GRAPHIC BY NATALI E LUTZ | ORANGE MED I A NETWORK

SHS: Sexual health questions answered By SHS SEXUAL HEALTH TEAM The Birds and the Beavs is a weekly column answering your questions on the topics of sexual health, consent, and relationships, written by the Oregon State University Sexual Health Team. Q: Could I possibly be allergic to sperm? A: While it is possible to be allergic to sperm, it is extremely rare. What is much more common is an allergy to latex. Latex is commonly used to make condoms and other barriers, such as dental dams. You can purchase latex free condoms at most drug stores, and you can get them for free at one of OSU’s Safer Sex Spot locations.
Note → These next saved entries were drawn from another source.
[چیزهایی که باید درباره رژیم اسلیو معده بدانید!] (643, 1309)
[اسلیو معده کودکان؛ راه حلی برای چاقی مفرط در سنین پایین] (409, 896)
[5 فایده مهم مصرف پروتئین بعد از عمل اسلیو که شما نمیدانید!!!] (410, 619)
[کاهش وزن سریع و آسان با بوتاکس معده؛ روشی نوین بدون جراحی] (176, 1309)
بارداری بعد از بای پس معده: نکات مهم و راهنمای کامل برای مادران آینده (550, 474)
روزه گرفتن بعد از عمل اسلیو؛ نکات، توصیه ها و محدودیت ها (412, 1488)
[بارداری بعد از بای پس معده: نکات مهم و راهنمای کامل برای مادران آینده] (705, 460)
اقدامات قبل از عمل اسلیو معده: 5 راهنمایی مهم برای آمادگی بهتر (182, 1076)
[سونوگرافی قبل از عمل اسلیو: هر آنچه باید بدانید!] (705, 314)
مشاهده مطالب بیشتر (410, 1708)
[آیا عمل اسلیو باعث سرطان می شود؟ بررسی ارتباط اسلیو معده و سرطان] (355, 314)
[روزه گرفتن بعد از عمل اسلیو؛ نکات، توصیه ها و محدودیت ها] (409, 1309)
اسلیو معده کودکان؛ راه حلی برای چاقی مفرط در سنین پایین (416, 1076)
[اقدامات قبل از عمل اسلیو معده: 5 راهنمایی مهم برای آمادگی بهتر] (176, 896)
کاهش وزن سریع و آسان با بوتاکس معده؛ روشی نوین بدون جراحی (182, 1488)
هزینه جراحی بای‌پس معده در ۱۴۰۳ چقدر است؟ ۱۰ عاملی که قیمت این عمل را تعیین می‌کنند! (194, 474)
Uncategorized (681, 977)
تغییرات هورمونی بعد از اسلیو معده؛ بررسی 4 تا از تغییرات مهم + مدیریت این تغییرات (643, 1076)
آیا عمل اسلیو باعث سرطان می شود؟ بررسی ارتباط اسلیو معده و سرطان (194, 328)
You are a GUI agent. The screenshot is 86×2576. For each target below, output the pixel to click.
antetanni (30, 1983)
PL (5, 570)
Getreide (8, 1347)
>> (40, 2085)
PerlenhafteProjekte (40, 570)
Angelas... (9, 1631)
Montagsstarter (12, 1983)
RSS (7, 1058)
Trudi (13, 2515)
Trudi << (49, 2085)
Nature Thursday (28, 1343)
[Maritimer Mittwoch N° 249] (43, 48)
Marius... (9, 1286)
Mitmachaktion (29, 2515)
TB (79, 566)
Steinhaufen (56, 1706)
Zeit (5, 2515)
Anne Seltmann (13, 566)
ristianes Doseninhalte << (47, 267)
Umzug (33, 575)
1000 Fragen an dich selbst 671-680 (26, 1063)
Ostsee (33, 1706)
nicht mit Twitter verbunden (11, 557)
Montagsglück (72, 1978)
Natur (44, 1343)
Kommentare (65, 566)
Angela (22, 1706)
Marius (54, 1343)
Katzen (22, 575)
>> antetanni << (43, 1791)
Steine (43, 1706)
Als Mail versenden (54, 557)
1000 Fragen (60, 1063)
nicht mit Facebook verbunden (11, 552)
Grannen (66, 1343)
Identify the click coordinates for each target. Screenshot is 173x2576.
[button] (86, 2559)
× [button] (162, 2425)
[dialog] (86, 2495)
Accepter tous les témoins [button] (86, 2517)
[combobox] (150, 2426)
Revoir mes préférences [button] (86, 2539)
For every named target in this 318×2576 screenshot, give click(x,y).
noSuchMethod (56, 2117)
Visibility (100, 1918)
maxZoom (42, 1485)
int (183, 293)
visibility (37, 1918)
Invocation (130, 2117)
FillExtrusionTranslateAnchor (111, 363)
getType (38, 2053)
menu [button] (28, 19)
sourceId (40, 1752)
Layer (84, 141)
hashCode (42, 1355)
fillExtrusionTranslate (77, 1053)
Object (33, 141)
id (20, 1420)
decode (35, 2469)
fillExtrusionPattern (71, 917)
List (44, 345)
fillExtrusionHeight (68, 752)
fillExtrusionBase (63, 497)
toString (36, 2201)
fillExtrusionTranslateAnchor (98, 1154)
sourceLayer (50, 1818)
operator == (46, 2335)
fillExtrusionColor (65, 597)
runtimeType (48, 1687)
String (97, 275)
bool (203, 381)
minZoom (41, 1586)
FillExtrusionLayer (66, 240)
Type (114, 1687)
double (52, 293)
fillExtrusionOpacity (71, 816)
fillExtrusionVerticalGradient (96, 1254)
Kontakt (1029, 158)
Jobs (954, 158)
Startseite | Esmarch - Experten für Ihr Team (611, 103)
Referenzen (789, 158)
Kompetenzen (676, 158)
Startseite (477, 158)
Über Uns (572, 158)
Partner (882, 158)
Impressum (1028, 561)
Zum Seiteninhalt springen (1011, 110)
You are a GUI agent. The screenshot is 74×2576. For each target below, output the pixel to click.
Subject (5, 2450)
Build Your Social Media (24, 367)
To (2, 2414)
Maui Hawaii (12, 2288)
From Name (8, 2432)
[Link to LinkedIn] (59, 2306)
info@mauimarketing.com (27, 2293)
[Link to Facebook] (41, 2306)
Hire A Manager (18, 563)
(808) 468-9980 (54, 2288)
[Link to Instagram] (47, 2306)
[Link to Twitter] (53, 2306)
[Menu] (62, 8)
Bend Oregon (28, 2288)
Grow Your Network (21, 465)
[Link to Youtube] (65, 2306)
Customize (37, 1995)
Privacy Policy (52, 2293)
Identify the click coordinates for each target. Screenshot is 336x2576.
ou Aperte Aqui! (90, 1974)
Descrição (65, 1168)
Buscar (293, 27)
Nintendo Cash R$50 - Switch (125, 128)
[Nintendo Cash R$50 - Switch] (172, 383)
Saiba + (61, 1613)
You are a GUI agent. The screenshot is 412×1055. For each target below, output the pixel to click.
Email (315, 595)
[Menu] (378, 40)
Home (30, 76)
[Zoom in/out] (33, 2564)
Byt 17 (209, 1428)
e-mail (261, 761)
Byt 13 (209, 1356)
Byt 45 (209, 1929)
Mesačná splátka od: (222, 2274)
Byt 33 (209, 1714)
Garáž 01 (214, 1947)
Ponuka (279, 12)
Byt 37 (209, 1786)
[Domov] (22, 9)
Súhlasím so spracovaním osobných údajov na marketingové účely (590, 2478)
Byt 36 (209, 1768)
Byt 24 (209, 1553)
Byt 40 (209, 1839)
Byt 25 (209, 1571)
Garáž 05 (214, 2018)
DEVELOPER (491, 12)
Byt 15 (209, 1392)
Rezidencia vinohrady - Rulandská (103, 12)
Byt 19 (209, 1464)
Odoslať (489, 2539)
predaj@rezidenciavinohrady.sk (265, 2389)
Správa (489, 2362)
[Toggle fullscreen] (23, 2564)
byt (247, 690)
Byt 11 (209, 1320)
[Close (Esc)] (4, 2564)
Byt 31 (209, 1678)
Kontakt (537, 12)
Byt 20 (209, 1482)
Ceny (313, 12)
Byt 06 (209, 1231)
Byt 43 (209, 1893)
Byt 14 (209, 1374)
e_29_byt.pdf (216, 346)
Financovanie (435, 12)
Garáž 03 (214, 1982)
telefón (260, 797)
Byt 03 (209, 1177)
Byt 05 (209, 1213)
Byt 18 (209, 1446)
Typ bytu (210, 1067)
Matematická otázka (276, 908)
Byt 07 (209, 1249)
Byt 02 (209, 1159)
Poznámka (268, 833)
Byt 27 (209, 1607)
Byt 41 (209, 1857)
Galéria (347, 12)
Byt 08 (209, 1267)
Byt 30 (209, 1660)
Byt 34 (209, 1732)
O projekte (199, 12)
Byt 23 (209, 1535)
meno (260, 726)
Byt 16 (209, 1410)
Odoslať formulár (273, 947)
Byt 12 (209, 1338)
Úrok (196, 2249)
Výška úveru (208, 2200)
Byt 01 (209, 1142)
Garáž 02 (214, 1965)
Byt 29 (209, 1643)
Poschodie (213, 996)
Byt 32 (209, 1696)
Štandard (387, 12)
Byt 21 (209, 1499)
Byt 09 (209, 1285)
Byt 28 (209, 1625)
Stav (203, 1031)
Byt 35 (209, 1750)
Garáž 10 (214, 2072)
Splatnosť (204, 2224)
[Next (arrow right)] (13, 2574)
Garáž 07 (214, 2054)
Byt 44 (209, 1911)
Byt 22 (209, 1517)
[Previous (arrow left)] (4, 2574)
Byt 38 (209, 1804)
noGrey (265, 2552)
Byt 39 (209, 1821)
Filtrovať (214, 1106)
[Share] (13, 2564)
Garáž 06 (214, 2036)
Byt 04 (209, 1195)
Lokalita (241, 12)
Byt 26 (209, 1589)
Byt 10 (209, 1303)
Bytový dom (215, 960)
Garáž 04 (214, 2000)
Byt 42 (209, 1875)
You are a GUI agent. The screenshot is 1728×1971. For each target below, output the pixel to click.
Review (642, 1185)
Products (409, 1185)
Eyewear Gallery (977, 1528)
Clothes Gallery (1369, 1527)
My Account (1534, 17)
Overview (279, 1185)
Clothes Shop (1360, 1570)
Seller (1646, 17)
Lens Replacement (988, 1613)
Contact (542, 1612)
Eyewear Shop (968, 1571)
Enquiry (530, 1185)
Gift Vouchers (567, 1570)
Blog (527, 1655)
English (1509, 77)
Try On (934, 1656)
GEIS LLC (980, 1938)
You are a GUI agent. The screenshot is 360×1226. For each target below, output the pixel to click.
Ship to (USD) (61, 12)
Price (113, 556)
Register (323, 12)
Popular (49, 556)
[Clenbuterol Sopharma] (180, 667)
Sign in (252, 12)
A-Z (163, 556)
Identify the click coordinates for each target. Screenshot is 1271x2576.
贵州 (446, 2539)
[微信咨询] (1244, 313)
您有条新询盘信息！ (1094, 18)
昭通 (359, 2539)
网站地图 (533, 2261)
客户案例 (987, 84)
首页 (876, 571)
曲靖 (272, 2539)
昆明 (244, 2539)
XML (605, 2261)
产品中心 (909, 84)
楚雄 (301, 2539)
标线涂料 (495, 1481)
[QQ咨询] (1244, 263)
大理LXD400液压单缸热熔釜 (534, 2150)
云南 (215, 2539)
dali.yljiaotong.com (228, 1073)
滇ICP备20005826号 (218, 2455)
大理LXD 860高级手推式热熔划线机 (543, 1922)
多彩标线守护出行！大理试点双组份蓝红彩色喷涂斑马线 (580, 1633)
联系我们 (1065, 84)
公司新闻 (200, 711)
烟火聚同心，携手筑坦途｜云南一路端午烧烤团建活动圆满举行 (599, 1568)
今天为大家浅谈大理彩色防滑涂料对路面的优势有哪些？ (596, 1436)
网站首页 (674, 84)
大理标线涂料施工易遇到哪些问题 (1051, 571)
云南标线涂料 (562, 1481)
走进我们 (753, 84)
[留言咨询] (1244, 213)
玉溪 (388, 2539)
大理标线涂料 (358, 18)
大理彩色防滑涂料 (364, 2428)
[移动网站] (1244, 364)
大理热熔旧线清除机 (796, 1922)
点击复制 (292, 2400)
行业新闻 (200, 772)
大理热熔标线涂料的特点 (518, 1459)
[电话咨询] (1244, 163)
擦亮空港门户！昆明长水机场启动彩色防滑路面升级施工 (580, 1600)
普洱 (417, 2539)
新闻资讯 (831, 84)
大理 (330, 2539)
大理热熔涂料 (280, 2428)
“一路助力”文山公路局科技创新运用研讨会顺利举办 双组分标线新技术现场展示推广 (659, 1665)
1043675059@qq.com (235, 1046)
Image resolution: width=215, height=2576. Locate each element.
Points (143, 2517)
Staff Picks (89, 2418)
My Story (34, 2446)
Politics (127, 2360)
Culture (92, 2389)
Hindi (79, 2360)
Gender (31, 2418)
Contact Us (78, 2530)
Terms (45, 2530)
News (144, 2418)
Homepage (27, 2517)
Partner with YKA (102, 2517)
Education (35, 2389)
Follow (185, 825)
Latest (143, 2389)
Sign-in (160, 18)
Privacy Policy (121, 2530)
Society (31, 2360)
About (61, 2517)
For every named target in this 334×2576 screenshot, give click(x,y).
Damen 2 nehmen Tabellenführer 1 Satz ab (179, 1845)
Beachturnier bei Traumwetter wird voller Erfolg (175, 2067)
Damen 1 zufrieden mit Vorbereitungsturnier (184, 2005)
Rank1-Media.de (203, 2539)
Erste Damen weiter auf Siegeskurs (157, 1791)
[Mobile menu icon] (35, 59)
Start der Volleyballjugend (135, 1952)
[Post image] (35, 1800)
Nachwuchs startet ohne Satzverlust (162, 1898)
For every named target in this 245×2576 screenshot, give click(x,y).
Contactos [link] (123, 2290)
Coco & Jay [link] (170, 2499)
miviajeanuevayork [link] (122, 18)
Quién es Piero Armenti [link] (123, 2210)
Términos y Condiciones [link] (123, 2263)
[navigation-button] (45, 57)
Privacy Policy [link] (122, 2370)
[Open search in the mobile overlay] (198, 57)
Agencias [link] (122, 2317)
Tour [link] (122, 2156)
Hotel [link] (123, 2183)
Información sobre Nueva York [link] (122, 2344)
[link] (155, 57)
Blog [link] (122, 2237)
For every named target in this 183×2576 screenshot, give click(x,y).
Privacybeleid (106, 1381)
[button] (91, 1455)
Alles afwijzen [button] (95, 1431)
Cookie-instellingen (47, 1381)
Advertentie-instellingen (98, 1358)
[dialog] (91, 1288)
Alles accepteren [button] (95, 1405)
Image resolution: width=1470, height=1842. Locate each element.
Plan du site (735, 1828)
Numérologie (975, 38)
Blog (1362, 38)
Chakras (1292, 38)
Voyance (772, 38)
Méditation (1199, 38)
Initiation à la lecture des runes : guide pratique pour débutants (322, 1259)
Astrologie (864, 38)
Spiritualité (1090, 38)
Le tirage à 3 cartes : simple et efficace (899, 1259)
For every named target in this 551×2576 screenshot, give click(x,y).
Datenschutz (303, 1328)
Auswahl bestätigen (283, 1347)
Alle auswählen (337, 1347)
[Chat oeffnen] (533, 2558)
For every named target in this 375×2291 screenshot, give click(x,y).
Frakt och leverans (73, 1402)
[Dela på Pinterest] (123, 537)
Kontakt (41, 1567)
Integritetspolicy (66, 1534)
Just look for the yellow wrapper with the words “Natural Latex Free”. Try using latex free condoms first to see if this solves the issue, and if it persists, visit your healthcare provider or Student Health Services to discuss more options. Q: Are sex toys a good thing? A: The choice to use sex toys or not is an individual one. Some people enjoy using them

solo or with a partner, and some people prefer not to use them. Whatever you choose, is completely normal and healthy. There is absolutely nothing wrong with the use of sex toys, and in fact, the use and popularity of them has risen dramatically in recent years, especially among younger populations. If you are going to use sex toys, here are a few things to remember: Always clean your sex toys in between use, or before using them on a second area of the body, or another person. It is important to use barriers, especially when sharing sex toys, or using them on an additional area of the body. Removing and applying new barriers in between each activity can help make clean up easier as well. When using lube with sex toys, make sure to never use silicone based lube on silicone toys. The silicone in the lube will bond to the silicone in the toy, and create a porous surface, which can harbour bacteria and can no longer be made sterile. Q: I’m a female identifying individual with

a vagina, and I cannot climax during penetration. Is there something wrong with me? A: No. There is absolutely nothing wrong with you. The majority of folks with vaginas will not climax from penetration alone. This is a common misconception, that is greatly reinforced by media and the porn industry. While some individuals can climax with penetration alone, many folks need to also have clitoral stimulation in order to climax. A recent study in the Journal of Sex and Marital Therapy reported that of 1000 women polled, only 18% said that penetration was enough for them to reach climax, while 9% reported never climaxing through sex, and 73% reported needing clitoral stimulation to climax during sex. Talk with your partner about what you need to have a pleasurable experience. Communication is key to a happy and satisfying sexual relationship. Try using positions that will stimulate the clitoris or positions where you or your partner can manually stimulate the clitoris. It might take a little while to find out what works for you, so don’t stress, and be open to trying out new or different things.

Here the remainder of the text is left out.